To do: Scan the records below for the line containing "has width=1366, height=723." and the line containing "Click the purple". Copy both, plus every line between, exactly.

Given information below:

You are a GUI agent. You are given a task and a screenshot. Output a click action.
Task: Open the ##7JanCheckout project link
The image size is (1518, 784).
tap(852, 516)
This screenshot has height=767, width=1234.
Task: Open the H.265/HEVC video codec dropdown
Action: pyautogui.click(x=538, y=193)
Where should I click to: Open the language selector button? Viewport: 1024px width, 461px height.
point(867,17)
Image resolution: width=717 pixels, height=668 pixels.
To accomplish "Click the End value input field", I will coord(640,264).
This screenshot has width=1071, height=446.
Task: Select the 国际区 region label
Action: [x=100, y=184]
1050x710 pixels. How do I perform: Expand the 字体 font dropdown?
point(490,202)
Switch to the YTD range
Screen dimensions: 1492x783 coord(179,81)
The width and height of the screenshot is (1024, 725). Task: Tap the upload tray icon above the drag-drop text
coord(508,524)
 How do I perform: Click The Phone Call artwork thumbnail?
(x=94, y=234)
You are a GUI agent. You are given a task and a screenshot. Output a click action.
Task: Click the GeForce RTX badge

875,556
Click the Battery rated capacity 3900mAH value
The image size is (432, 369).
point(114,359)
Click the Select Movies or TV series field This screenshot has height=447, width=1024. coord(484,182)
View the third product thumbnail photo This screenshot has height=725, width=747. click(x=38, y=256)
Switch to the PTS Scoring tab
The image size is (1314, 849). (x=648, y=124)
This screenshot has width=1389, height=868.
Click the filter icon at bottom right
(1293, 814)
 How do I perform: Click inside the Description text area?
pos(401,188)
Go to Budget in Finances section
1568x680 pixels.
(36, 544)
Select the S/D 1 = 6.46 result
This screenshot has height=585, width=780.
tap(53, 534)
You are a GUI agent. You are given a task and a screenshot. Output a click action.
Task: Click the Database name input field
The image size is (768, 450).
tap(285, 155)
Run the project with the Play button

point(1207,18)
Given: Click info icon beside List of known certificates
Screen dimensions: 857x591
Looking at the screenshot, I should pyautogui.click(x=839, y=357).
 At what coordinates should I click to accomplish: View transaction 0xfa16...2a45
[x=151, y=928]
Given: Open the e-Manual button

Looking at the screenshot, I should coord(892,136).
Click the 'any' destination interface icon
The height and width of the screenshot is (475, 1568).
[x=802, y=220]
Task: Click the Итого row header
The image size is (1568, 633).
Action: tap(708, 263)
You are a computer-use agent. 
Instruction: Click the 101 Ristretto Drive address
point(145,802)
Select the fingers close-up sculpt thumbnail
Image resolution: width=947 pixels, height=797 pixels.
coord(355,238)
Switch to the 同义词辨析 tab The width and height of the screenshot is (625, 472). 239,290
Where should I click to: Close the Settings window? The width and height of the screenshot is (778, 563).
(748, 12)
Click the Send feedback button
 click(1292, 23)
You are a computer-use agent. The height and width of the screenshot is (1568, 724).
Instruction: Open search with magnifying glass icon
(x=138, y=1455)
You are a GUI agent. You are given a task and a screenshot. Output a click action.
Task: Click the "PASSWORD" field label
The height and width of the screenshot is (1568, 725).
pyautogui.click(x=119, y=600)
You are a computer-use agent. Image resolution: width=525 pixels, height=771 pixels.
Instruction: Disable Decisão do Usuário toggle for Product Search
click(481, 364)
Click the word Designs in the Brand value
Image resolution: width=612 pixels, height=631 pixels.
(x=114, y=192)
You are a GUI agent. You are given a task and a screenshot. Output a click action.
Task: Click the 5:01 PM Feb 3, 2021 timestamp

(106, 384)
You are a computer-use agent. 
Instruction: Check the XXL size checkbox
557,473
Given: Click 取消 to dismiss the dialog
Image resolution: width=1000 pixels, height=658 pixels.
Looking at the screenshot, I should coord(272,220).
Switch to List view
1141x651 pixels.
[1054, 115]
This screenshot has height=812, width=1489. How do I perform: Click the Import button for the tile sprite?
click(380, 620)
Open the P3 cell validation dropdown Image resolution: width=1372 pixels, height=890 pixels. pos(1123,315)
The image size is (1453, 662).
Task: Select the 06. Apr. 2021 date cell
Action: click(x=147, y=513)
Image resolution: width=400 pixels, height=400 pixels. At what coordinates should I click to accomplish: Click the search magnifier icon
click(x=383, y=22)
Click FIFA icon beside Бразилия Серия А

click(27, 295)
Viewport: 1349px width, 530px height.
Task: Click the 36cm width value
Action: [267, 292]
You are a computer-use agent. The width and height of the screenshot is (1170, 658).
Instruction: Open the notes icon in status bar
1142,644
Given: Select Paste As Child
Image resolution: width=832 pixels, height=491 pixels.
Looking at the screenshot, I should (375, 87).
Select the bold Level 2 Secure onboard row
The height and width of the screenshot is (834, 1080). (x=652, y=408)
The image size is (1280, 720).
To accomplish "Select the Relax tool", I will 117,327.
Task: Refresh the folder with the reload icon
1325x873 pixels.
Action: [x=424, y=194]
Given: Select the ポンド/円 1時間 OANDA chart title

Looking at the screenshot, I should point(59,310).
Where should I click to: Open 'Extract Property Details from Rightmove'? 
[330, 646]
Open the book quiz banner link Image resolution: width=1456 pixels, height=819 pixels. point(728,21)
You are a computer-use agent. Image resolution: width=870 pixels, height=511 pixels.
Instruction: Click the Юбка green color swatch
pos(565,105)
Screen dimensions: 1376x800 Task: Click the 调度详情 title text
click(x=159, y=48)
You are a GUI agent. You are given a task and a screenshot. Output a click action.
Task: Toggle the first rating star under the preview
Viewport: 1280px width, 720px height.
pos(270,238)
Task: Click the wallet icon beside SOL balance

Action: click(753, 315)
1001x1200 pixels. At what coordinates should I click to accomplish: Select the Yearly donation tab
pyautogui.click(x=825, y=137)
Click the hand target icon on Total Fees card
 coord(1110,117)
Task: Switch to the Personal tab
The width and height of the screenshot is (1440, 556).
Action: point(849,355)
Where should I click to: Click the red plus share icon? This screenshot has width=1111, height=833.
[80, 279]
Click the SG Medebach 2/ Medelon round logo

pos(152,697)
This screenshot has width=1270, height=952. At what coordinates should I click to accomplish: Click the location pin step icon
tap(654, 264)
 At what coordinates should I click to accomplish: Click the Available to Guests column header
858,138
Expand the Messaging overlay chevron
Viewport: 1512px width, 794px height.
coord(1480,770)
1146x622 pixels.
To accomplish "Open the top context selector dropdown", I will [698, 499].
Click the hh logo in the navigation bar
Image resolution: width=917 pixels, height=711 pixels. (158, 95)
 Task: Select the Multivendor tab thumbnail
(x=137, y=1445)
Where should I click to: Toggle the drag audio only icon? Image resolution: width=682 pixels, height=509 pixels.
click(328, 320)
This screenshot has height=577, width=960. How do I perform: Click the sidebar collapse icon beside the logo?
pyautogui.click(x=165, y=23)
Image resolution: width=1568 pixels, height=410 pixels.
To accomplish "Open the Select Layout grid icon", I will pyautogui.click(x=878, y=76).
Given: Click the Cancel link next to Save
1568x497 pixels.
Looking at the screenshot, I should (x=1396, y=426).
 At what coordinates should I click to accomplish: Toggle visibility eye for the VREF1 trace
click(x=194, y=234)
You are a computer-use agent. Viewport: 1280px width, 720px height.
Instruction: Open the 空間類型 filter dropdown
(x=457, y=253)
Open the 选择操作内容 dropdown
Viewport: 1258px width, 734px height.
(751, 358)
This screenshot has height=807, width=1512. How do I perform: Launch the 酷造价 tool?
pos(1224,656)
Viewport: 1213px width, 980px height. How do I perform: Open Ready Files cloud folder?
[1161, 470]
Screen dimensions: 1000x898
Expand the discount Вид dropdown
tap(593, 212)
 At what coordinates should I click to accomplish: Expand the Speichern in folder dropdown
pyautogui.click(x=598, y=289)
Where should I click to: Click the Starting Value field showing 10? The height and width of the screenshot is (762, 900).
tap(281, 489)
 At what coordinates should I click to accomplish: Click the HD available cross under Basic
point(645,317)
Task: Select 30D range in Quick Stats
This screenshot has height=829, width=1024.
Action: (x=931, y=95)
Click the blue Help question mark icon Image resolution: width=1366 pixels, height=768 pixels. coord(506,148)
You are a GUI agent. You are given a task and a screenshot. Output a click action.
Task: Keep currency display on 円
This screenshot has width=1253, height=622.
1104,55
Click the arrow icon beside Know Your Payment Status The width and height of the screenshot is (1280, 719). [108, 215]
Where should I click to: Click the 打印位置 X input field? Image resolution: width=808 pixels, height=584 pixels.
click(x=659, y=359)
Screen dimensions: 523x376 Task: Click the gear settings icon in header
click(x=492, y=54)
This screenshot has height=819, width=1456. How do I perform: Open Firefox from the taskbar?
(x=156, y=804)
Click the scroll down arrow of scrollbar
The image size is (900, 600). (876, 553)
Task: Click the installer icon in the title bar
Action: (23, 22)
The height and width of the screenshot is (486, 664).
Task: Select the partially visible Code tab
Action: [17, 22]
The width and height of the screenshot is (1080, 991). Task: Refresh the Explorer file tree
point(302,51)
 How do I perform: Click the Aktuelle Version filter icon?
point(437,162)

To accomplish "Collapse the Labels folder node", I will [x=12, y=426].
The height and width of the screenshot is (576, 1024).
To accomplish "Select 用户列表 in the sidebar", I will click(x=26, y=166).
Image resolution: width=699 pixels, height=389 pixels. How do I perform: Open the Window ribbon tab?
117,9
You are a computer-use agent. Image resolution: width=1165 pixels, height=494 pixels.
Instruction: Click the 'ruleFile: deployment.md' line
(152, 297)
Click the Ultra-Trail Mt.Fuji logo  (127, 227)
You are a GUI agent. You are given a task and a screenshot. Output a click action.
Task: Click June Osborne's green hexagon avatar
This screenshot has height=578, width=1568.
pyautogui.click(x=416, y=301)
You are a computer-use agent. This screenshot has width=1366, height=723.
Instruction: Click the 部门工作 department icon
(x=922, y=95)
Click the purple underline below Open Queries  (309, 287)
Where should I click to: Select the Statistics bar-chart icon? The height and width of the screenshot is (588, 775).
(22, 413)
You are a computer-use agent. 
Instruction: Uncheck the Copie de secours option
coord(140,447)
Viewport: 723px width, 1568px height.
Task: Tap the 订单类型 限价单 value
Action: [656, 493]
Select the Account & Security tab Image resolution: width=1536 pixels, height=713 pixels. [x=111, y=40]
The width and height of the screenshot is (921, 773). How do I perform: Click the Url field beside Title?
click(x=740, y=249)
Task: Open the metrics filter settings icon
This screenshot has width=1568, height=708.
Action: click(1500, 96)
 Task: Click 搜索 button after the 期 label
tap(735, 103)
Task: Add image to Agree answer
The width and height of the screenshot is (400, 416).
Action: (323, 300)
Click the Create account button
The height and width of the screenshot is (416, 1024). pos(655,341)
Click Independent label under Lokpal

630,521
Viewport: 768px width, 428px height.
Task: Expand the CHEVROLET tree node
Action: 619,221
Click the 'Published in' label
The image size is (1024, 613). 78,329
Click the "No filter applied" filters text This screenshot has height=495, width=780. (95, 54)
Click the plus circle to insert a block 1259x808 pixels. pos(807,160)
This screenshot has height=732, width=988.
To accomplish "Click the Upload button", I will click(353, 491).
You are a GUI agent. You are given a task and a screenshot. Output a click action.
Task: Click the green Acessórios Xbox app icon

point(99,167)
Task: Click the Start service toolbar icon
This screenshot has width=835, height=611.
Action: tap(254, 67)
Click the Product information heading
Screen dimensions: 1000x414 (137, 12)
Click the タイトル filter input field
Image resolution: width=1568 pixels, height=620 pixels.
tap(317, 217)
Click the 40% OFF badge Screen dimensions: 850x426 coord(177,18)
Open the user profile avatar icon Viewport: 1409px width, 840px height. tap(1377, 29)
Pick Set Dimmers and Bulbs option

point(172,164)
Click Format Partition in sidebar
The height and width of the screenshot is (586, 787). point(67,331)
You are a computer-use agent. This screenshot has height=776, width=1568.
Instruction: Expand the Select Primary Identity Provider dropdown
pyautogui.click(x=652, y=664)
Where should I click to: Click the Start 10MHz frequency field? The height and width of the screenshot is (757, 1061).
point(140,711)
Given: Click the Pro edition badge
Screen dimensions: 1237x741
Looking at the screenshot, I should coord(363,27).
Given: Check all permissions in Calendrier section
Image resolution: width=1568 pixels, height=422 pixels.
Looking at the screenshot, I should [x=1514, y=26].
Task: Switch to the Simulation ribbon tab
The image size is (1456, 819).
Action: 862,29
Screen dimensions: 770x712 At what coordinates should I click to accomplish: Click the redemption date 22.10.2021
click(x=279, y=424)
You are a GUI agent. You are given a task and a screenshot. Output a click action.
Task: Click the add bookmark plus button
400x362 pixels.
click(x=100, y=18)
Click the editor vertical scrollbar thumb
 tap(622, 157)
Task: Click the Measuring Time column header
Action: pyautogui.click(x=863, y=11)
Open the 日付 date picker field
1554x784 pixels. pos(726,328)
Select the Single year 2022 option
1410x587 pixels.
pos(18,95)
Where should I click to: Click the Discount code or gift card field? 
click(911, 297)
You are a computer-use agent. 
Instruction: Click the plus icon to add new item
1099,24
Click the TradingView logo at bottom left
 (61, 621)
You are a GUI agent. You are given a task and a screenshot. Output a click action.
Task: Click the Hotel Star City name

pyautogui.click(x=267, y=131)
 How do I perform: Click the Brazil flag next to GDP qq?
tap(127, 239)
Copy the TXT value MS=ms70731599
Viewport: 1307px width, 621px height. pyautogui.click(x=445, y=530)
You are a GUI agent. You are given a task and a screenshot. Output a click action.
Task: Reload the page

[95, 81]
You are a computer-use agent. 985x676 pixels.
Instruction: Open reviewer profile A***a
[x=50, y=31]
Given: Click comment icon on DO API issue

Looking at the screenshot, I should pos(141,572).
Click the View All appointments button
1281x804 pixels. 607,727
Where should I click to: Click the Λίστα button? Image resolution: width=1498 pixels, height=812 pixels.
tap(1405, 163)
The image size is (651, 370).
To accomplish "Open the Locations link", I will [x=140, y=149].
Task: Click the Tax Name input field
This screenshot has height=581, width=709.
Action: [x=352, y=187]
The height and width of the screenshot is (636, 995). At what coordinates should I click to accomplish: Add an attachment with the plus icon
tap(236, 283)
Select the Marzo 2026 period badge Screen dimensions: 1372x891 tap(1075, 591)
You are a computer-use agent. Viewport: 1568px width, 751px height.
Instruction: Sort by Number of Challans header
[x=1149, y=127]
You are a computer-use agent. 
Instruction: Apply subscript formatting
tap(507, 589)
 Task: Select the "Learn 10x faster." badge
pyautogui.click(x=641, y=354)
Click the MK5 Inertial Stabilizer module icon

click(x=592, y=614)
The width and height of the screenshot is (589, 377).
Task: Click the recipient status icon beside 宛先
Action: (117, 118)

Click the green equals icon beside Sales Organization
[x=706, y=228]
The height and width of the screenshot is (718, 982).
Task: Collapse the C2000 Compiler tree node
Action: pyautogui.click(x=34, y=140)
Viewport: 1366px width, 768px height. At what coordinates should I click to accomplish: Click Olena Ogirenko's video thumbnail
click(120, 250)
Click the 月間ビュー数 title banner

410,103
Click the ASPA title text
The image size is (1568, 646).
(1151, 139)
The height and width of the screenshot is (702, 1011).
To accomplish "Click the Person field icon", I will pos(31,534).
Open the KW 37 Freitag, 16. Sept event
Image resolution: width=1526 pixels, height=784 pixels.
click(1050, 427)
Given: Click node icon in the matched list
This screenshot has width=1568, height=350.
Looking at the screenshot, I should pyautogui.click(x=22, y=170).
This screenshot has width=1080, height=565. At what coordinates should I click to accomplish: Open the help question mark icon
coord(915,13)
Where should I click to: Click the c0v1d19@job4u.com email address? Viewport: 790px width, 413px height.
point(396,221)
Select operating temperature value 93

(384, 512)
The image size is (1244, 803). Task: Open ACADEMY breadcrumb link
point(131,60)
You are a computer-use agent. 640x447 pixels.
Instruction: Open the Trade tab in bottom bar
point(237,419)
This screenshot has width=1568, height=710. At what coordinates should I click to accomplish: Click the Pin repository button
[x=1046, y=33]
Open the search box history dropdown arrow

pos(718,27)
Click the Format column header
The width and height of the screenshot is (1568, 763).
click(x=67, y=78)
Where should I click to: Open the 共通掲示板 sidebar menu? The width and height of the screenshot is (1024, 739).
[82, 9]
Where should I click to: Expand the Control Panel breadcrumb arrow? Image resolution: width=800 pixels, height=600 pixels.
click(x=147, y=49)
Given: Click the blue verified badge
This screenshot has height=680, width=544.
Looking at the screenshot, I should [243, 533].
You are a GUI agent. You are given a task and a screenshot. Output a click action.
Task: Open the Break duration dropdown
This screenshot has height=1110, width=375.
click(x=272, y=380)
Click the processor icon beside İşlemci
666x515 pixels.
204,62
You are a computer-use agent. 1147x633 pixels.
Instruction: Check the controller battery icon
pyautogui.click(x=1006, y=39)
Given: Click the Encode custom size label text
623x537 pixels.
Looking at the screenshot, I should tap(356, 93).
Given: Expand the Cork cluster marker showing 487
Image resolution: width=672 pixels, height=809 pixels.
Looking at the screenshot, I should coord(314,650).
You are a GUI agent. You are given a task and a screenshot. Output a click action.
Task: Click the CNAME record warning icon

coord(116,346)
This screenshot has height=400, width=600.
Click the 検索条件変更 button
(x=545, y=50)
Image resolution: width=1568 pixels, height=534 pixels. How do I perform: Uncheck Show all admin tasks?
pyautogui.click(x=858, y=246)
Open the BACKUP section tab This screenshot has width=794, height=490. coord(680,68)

End of Given information.

Result below:
You are a computer-use agent. This screenshot has width=1366, height=723.
Instruction: Click the 部门工作 department icon
(x=922, y=95)
Click the purple underline below Open Queries  (309, 287)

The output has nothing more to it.